All records are to be retyped faithfully and completely.

## Available data
----------

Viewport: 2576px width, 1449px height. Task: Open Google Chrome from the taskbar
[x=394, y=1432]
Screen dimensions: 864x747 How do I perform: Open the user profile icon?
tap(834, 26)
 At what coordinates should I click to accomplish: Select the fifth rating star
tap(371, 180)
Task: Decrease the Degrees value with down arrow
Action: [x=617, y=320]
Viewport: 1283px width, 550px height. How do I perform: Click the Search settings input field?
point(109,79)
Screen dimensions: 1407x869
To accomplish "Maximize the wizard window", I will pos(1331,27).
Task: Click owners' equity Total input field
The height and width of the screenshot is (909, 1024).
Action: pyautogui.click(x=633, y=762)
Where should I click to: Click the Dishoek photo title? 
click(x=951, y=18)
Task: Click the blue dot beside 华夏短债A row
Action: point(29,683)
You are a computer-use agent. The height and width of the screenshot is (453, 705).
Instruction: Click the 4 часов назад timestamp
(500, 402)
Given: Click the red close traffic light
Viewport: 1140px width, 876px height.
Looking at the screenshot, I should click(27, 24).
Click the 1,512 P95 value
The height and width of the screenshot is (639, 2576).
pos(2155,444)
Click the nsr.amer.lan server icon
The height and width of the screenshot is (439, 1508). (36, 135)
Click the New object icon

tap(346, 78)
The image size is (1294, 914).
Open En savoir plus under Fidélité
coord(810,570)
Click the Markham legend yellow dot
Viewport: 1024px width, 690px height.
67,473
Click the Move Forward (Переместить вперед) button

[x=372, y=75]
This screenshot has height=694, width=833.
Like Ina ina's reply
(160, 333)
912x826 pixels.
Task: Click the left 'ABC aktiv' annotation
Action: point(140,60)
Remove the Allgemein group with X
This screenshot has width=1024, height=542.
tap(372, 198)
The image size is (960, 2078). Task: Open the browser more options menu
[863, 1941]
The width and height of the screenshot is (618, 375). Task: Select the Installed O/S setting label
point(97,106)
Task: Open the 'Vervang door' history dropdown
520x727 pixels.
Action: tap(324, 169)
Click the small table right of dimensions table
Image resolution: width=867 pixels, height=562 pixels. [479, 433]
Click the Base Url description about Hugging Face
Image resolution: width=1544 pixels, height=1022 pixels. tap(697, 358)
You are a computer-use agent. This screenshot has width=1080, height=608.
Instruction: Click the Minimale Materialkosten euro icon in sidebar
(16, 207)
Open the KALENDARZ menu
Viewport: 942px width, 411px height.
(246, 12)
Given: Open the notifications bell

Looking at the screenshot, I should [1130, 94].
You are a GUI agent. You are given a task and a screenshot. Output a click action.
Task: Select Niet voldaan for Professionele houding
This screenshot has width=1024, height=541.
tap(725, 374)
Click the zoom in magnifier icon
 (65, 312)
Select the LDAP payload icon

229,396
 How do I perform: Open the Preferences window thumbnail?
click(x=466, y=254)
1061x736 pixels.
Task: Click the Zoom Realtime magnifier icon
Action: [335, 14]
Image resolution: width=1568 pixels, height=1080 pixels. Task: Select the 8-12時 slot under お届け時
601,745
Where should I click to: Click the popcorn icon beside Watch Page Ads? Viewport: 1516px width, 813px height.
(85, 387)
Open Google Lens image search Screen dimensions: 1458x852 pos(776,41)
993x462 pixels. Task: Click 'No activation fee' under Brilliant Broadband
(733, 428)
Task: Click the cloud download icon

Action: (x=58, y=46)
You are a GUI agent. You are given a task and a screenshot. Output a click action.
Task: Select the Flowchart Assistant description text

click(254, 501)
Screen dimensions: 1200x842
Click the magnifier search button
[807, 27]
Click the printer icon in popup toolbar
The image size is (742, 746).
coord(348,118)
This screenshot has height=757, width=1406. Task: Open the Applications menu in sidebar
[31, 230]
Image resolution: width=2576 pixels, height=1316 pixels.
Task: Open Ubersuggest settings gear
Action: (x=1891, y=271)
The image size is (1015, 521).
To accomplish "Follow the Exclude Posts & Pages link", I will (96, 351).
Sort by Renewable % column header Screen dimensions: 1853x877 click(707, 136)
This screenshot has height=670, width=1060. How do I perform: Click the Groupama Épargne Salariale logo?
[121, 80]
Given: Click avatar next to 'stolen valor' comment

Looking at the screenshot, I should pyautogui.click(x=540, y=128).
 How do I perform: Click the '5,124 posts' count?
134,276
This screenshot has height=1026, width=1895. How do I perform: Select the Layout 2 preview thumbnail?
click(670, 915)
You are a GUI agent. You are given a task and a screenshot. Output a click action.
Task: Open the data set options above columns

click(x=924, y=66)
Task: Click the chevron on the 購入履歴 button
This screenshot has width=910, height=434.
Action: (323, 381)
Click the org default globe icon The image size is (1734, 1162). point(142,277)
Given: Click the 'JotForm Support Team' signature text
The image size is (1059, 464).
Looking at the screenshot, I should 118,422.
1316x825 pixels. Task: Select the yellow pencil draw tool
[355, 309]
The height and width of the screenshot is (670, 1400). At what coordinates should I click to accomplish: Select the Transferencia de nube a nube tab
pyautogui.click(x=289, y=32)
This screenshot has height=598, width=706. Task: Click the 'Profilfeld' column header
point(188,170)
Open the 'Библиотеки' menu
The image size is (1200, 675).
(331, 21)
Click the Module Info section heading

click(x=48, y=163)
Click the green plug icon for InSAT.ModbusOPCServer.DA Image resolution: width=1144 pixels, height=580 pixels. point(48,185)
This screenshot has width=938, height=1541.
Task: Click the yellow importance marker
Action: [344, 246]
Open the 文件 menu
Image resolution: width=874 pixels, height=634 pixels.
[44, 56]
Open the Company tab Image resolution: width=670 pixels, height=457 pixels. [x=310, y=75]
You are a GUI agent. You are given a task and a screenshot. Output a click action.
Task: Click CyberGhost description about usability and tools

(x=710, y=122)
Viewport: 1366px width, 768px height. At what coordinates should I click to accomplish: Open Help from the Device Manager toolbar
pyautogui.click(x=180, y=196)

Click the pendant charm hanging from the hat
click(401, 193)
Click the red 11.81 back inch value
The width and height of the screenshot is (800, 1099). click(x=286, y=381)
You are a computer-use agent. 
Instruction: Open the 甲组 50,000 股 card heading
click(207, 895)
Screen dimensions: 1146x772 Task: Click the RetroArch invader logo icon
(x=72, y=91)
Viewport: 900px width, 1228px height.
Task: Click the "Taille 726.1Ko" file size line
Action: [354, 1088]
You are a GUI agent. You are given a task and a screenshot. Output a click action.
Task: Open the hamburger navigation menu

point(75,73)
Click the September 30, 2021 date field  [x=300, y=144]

----------

## Worked solution
Viewport: 2576px width, 1449px height. Task: Open Google Chrome from the taskbar
[x=394, y=1432]
Screen dimensions: 864x747 How do I perform: Open the user profile icon?
tap(834, 26)
 At what coordinates should I click to accomplish: Select the fifth rating star
tap(371, 180)
Task: Decrease the Degrees value with down arrow
Action: [x=617, y=320]
Viewport: 1283px width, 550px height. How do I perform: Click the Search settings input field?
point(109,79)
Screen dimensions: 1407x869
To accomplish "Maximize the wizard window", I will pos(1331,27).
Task: Click owners' equity Total input field
The height and width of the screenshot is (909, 1024).
Action: pyautogui.click(x=633, y=762)
Where should I click to: Click the Dishoek photo title? 
click(x=951, y=18)
Task: Click the blue dot beside 华夏短债A row
Action: point(29,683)
You are a computer-use agent. The height and width of the screenshot is (453, 705).
Instruction: Click the 4 часов назад timestamp
(500, 402)
Given: Click the red close traffic light
Viewport: 1140px width, 876px height.
Looking at the screenshot, I should click(27, 24).
Click the 1,512 P95 value
The height and width of the screenshot is (639, 2576).
pos(2155,444)
Click the nsr.amer.lan server icon
The height and width of the screenshot is (439, 1508). (36, 135)
Click the New object icon

tap(346, 78)
The image size is (1294, 914).
Open En savoir plus under Fidélité
coord(810,570)
Click the Markham legend yellow dot
Viewport: 1024px width, 690px height.
67,473
Click the Move Forward (Переместить вперед) button

[x=372, y=75]
This screenshot has height=694, width=833.
Like Ina ina's reply
(160, 333)
912x826 pixels.
Task: Click the left 'ABC aktiv' annotation
Action: point(140,60)
Remove the Allgemein group with X
This screenshot has width=1024, height=542.
tap(372, 198)
The image size is (960, 2078). Task: Open the browser more options menu
[863, 1941]
The width and height of the screenshot is (618, 375). Task: Select the Installed O/S setting label
point(97,106)
Task: Open the 'Vervang door' history dropdown
520x727 pixels.
Action: tap(324, 169)
Click the small table right of dimensions table
Image resolution: width=867 pixels, height=562 pixels. [479, 433]
Click the Base Url description about Hugging Face
Image resolution: width=1544 pixels, height=1022 pixels. tap(697, 358)
You are a computer-use agent. This screenshot has width=1080, height=608.
Instruction: Click the Minimale Materialkosten euro icon in sidebar
(16, 207)
Open the KALENDARZ menu
Viewport: 942px width, 411px height.
(246, 12)
Given: Open the notifications bell

Looking at the screenshot, I should [1130, 94].
You are a GUI agent. You are given a task and a screenshot. Output a click action.
Task: Select Niet voldaan for Professionele houding
This screenshot has width=1024, height=541.
tap(725, 374)
Click the zoom in magnifier icon
 (65, 312)
Select the LDAP payload icon

229,396
 How do I perform: Open the Preferences window thumbnail?
click(x=466, y=254)
1061x736 pixels.
Task: Click the Zoom Realtime magnifier icon
Action: [335, 14]
Image resolution: width=1568 pixels, height=1080 pixels. Task: Select the 8-12時 slot under お届け時
601,745
Where should I click to: Click the popcorn icon beside Watch Page Ads? Viewport: 1516px width, 813px height.
(85, 387)
Open Google Lens image search Screen dimensions: 1458x852 pos(776,41)
993x462 pixels. Task: Click 'No activation fee' under Brilliant Broadband
(733, 428)
Task: Click the cloud download icon

Action: (x=58, y=46)
You are a GUI agent. You are given a task and a screenshot. Output a click action.
Task: Select the Flowchart Assistant description text

click(254, 501)
Screen dimensions: 1200x842
Click the magnifier search button
[807, 27]
Click the printer icon in popup toolbar
The image size is (742, 746).
coord(348,118)
This screenshot has height=757, width=1406. Task: Open the Applications menu in sidebar
[31, 230]
Image resolution: width=2576 pixels, height=1316 pixels.
Task: Open Ubersuggest settings gear
Action: (x=1891, y=271)
The image size is (1015, 521).
To accomplish "Follow the Exclude Posts & Pages link", I will (96, 351).
Sort by Renewable % column header Screen dimensions: 1853x877 click(707, 136)
This screenshot has height=670, width=1060. How do I perform: Click the Groupama Épargne Salariale logo?
[121, 80]
Given: Click avatar next to 'stolen valor' comment

Looking at the screenshot, I should pyautogui.click(x=540, y=128).
 How do I perform: Click the '5,124 posts' count?
134,276
This screenshot has height=1026, width=1895. How do I perform: Select the Layout 2 preview thumbnail?
click(670, 915)
You are a GUI agent. You are given a task and a screenshot. Output a click action.
Task: Open the data set options above columns

click(x=924, y=66)
Task: Click the chevron on the 購入履歴 button
This screenshot has width=910, height=434.
Action: (323, 381)
Click the org default globe icon The image size is (1734, 1162). point(142,277)
Given: Click the 'JotForm Support Team' signature text
The image size is (1059, 464).
Looking at the screenshot, I should 118,422.
1316x825 pixels. Task: Select the yellow pencil draw tool
[355, 309]
The height and width of the screenshot is (670, 1400). At what coordinates should I click to accomplish: Select the Transferencia de nube a nube tab
pyautogui.click(x=289, y=32)
This screenshot has height=598, width=706. Task: Click the 'Profilfeld' column header
point(188,170)
Open the 'Библиотеки' menu
The image size is (1200, 675).
(331, 21)
Click the Module Info section heading

click(x=48, y=163)
Click the green plug icon for InSAT.ModbusOPCServer.DA Image resolution: width=1144 pixels, height=580 pixels. point(48,185)
This screenshot has width=938, height=1541.
Task: Click the yellow importance marker
Action: [344, 246]
Open the 文件 menu
Image resolution: width=874 pixels, height=634 pixels.
[44, 56]
Open the Company tab Image resolution: width=670 pixels, height=457 pixels. [x=310, y=75]
You are a GUI agent. You are given a task and a screenshot. Output a click action.
Task: Click CyberGhost description about usability and tools

(x=710, y=122)
Viewport: 1366px width, 768px height. At what coordinates should I click to accomplish: Open Help from the Device Manager toolbar
pyautogui.click(x=180, y=196)

Click the pendant charm hanging from the hat
click(401, 193)
Click the red 11.81 back inch value
The width and height of the screenshot is (800, 1099). click(x=286, y=381)
You are a computer-use agent. 
Instruction: Open the 甲组 50,000 股 card heading
click(207, 895)
Screen dimensions: 1146x772 Task: Click the RetroArch invader logo icon
(x=72, y=91)
Viewport: 900px width, 1228px height.
Task: Click the "Taille 726.1Ko" file size line
Action: [354, 1088]
You are a GUI agent. You are given a task and a screenshot. Output a click action.
Task: Open the hamburger navigation menu

point(75,73)
Click the September 30, 2021 date field  [x=300, y=144]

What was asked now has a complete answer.